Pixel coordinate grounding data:

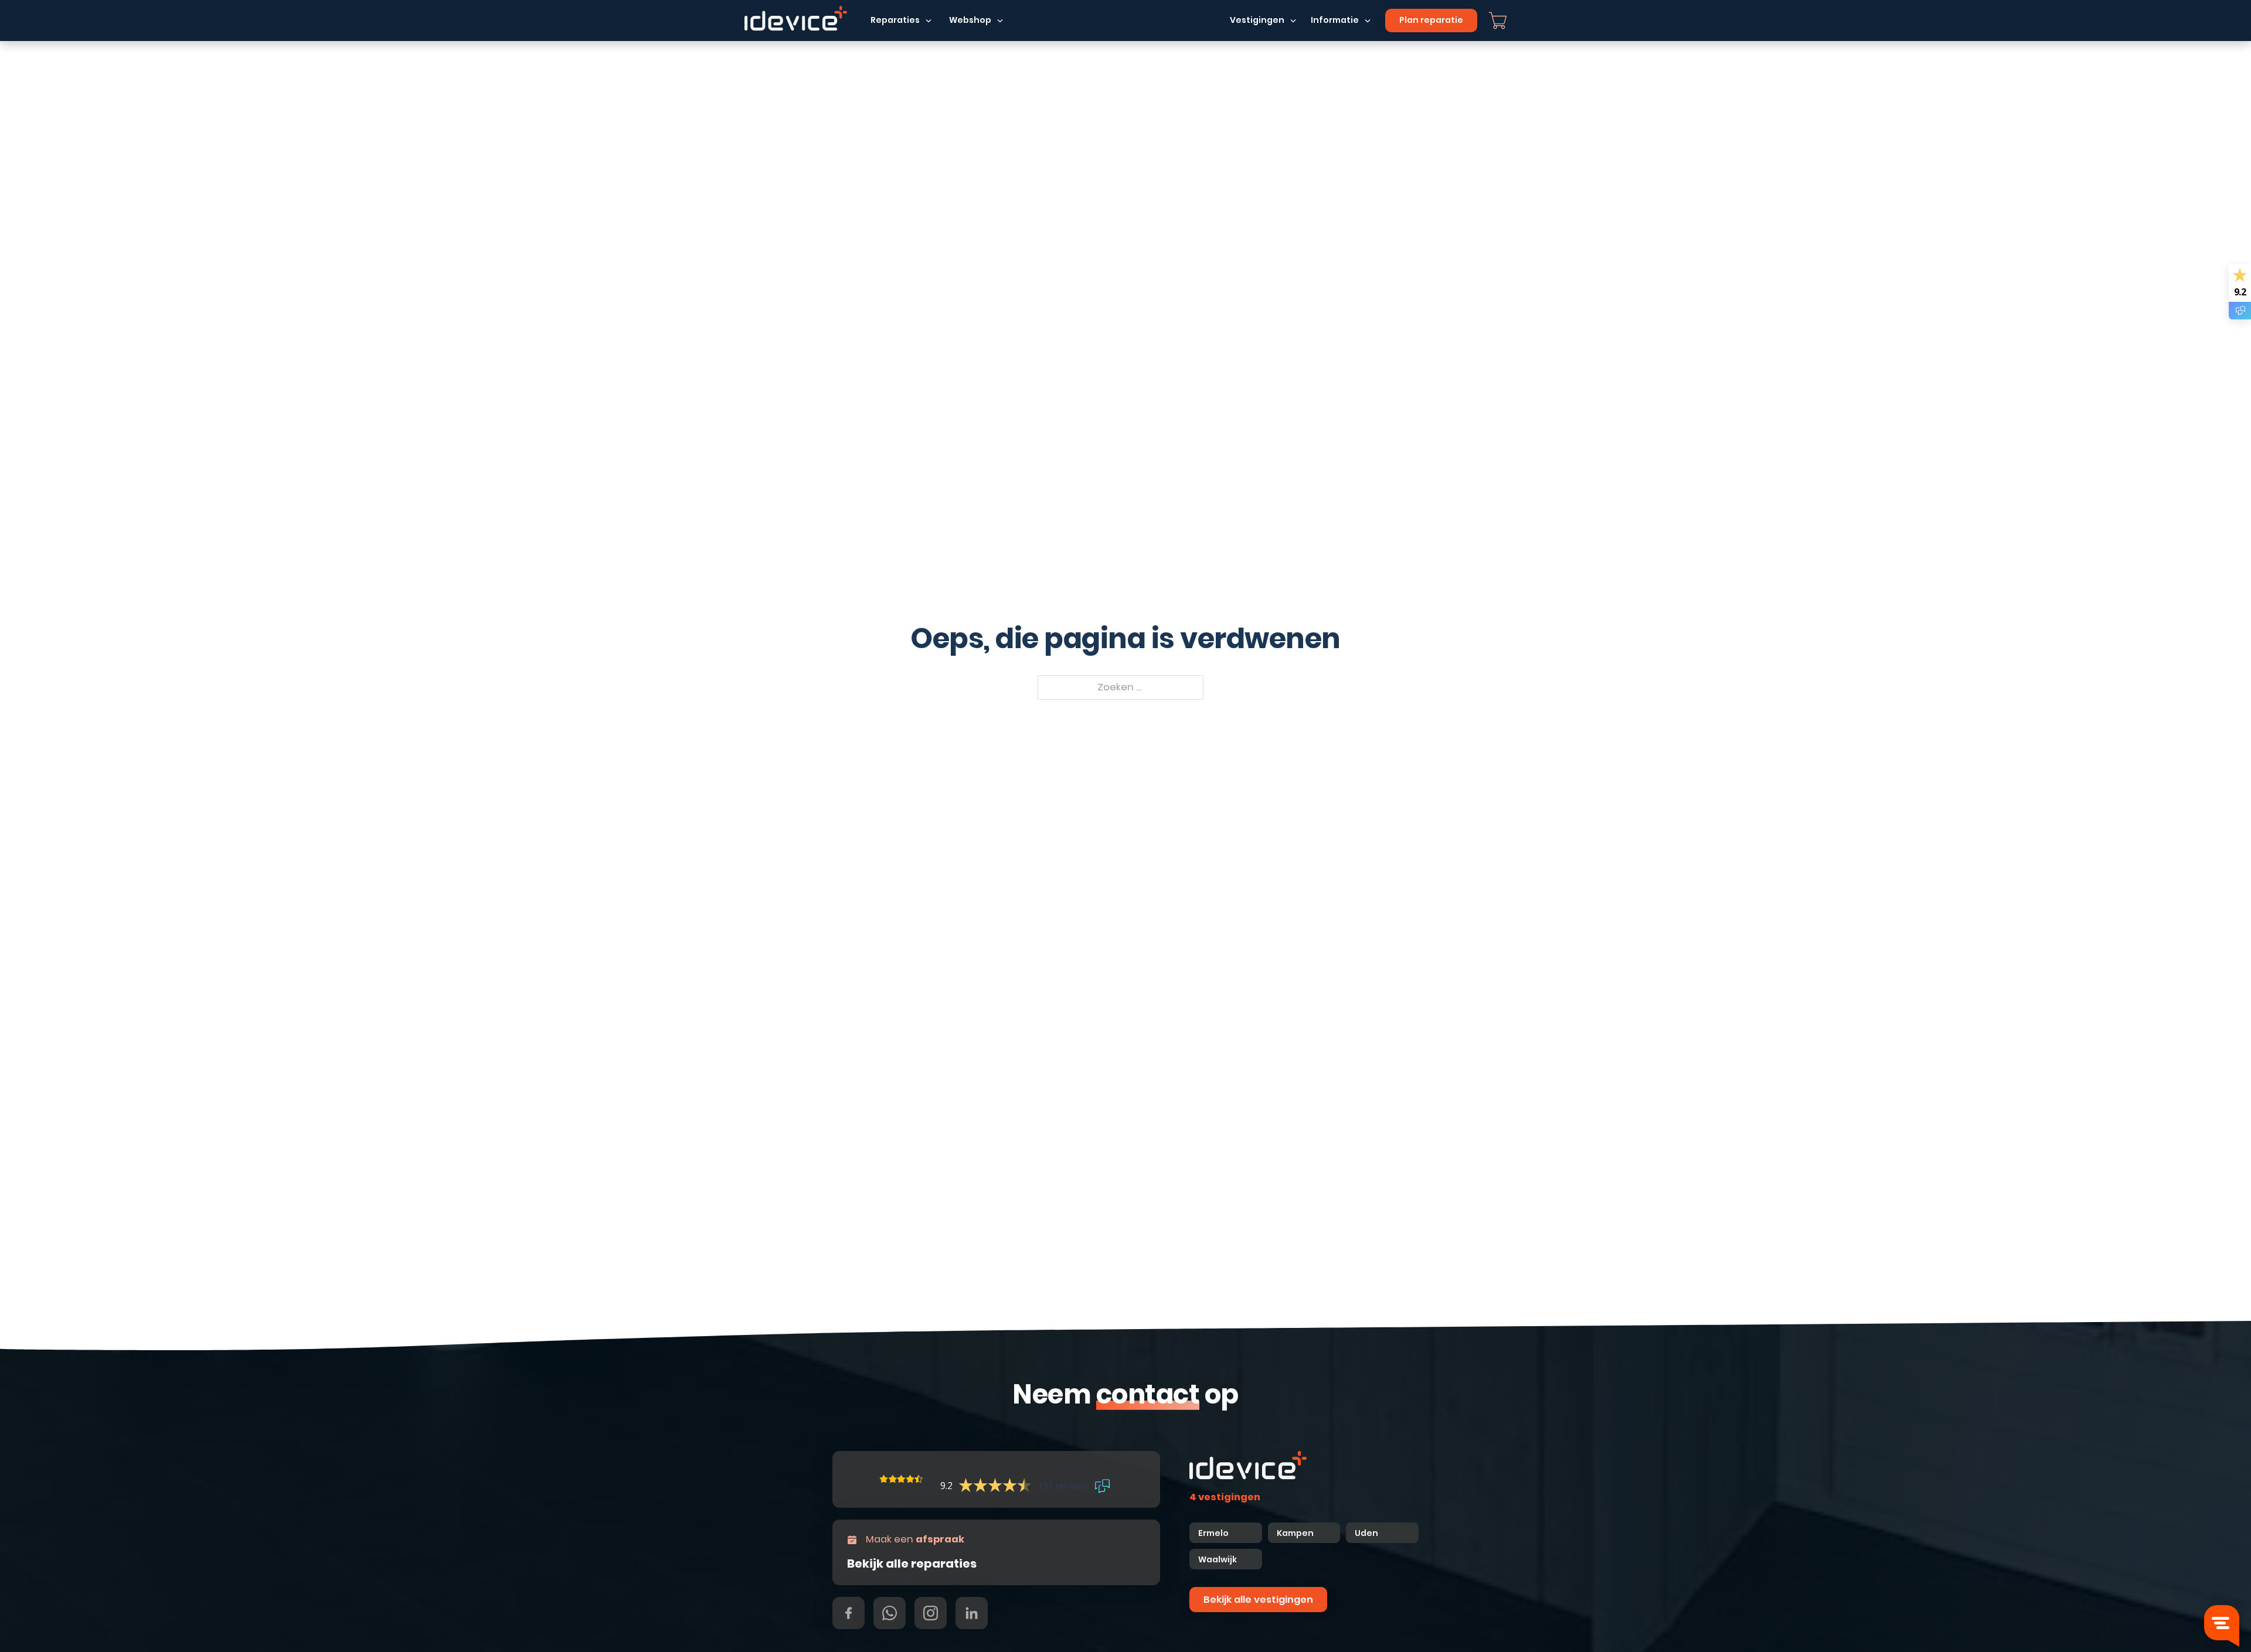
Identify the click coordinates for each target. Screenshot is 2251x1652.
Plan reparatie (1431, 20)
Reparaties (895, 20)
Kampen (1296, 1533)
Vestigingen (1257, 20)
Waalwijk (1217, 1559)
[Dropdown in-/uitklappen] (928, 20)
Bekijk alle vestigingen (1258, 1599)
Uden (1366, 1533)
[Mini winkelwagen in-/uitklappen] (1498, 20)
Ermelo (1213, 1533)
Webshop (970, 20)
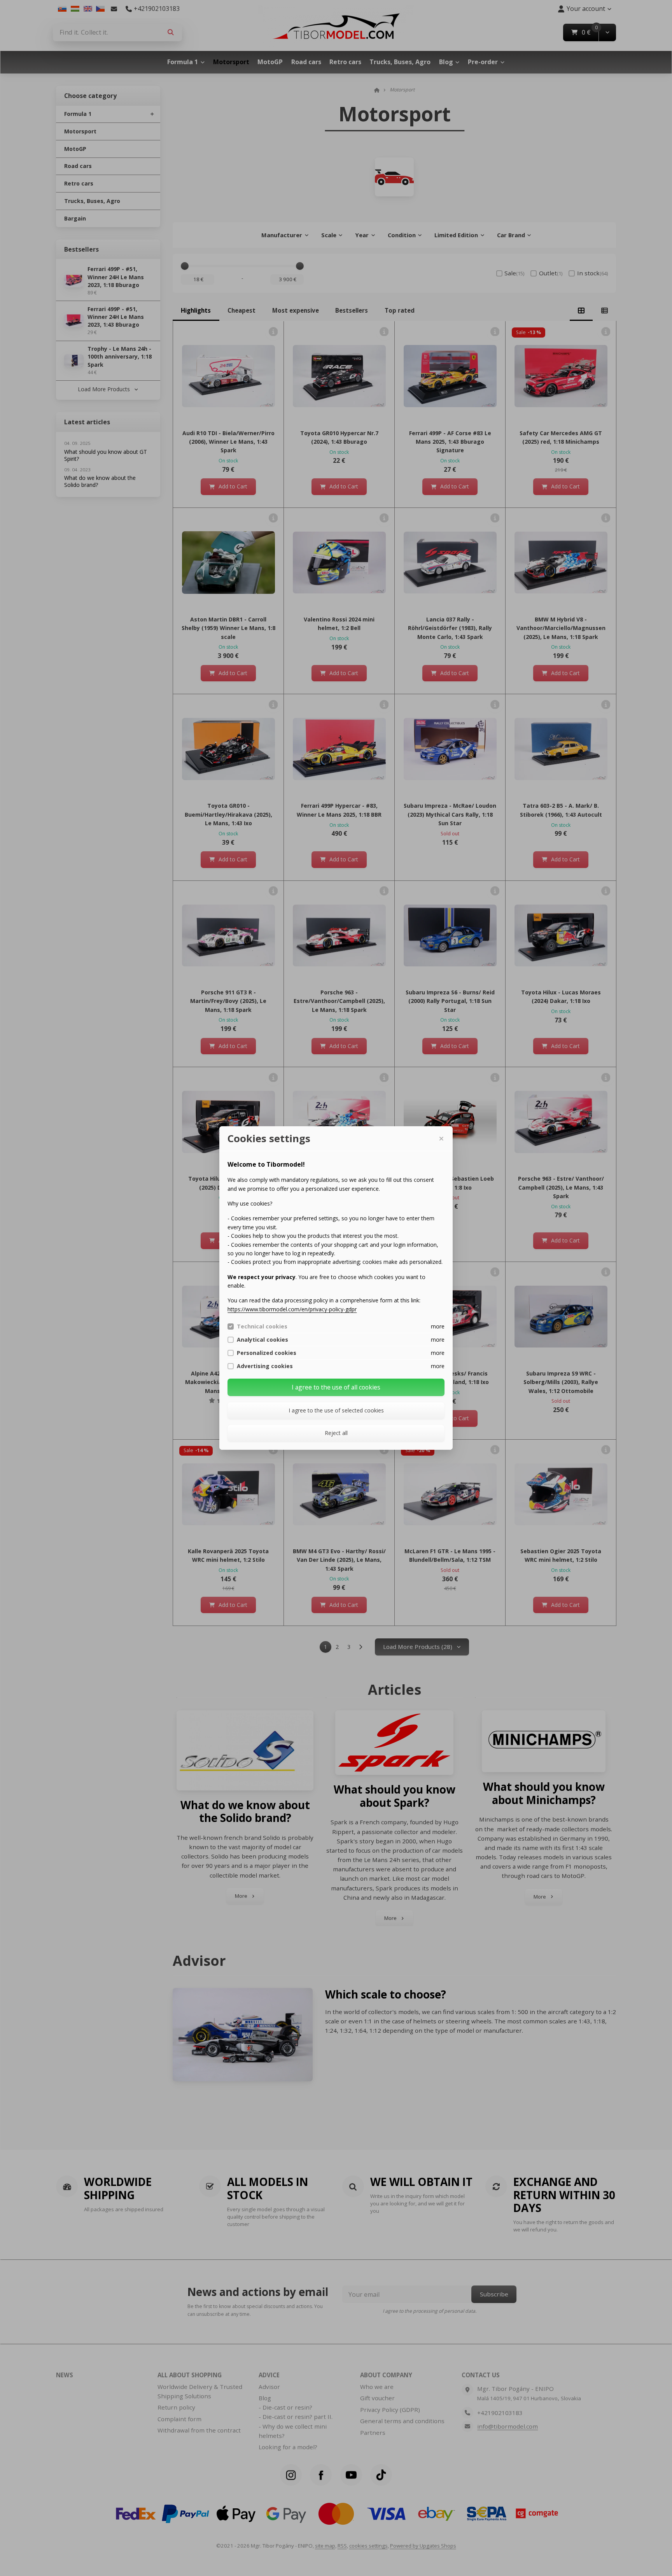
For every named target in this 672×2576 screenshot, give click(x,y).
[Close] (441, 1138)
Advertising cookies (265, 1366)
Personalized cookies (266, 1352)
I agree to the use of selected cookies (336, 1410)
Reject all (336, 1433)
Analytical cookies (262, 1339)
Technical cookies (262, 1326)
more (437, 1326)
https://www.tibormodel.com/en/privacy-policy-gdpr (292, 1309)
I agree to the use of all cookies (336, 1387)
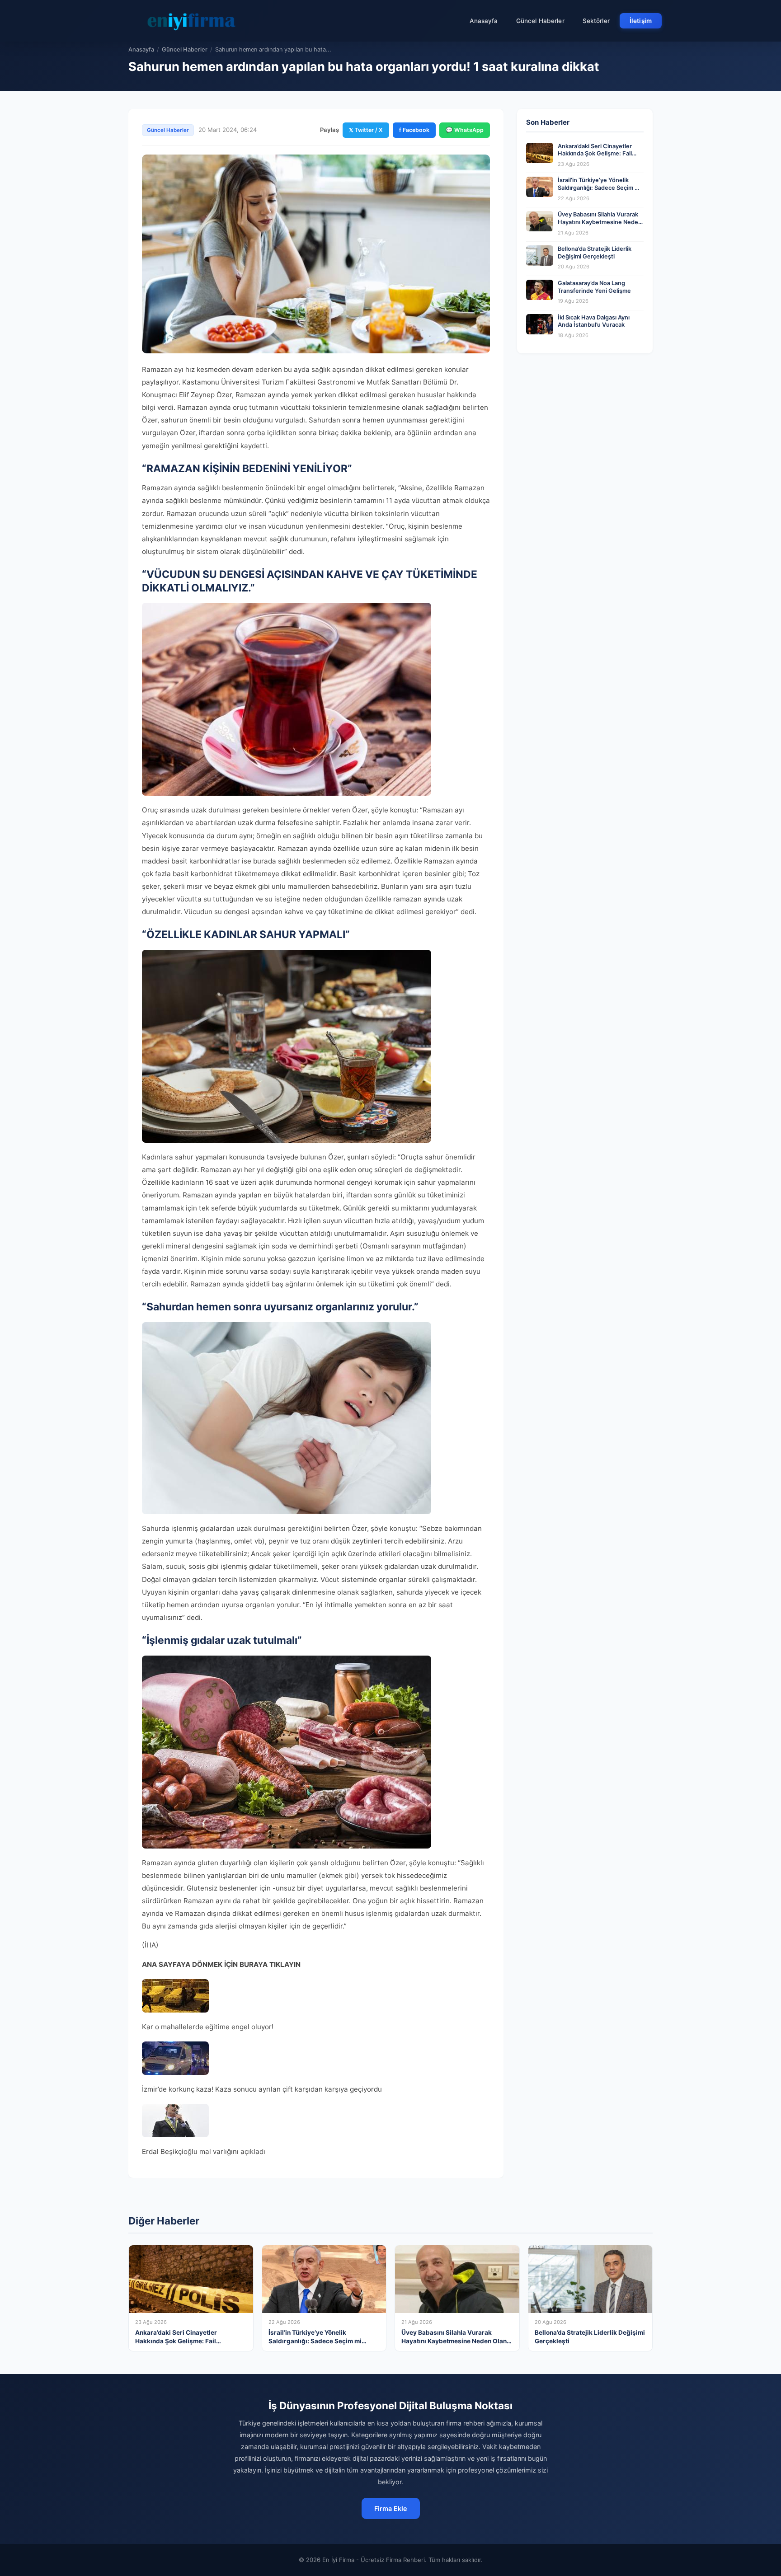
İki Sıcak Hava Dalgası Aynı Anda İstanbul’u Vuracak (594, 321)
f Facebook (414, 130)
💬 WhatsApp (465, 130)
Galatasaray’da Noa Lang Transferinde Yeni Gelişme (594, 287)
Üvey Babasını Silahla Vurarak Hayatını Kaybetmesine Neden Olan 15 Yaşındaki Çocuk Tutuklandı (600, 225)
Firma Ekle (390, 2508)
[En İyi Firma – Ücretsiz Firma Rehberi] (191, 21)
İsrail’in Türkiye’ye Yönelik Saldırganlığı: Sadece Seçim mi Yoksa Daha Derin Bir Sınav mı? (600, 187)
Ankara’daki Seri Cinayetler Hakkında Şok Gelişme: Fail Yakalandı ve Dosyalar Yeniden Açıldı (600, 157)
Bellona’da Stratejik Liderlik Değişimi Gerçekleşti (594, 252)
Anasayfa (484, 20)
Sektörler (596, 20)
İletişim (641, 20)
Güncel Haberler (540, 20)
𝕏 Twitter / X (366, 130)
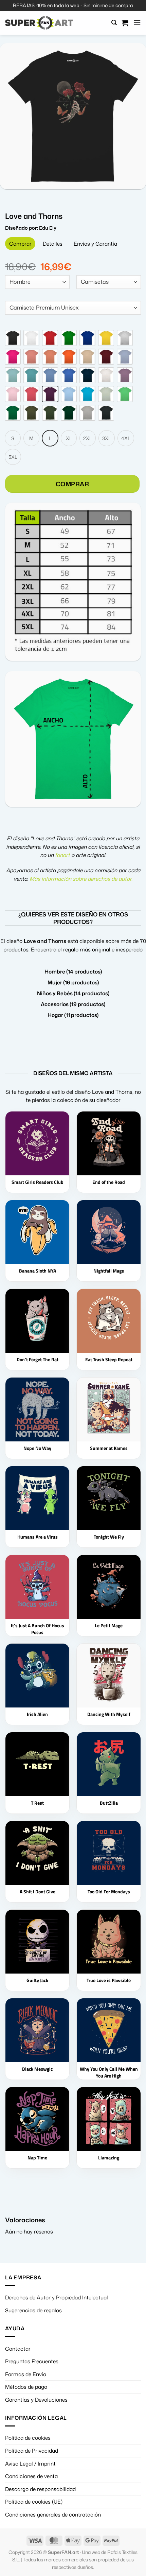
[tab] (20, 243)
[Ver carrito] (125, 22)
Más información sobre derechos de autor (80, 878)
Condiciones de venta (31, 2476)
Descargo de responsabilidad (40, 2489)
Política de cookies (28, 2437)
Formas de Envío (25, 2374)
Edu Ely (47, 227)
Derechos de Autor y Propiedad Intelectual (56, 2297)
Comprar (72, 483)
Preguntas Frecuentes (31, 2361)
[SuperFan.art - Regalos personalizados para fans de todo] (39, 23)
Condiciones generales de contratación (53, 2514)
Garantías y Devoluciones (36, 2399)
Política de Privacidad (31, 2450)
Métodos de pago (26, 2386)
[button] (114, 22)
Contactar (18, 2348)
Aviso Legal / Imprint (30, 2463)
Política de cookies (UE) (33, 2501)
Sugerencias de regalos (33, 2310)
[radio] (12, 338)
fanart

### What is expected:
Return, word for word, the lines from the one containing "Política de cookies (UE) (33, 2501)" through the end of the data above, both ends included, and nothing else.

### Output for this task:
Política de cookies (UE) (33, 2501)
Sugerencias de regalos (33, 2310)
[radio] (12, 338)
fanart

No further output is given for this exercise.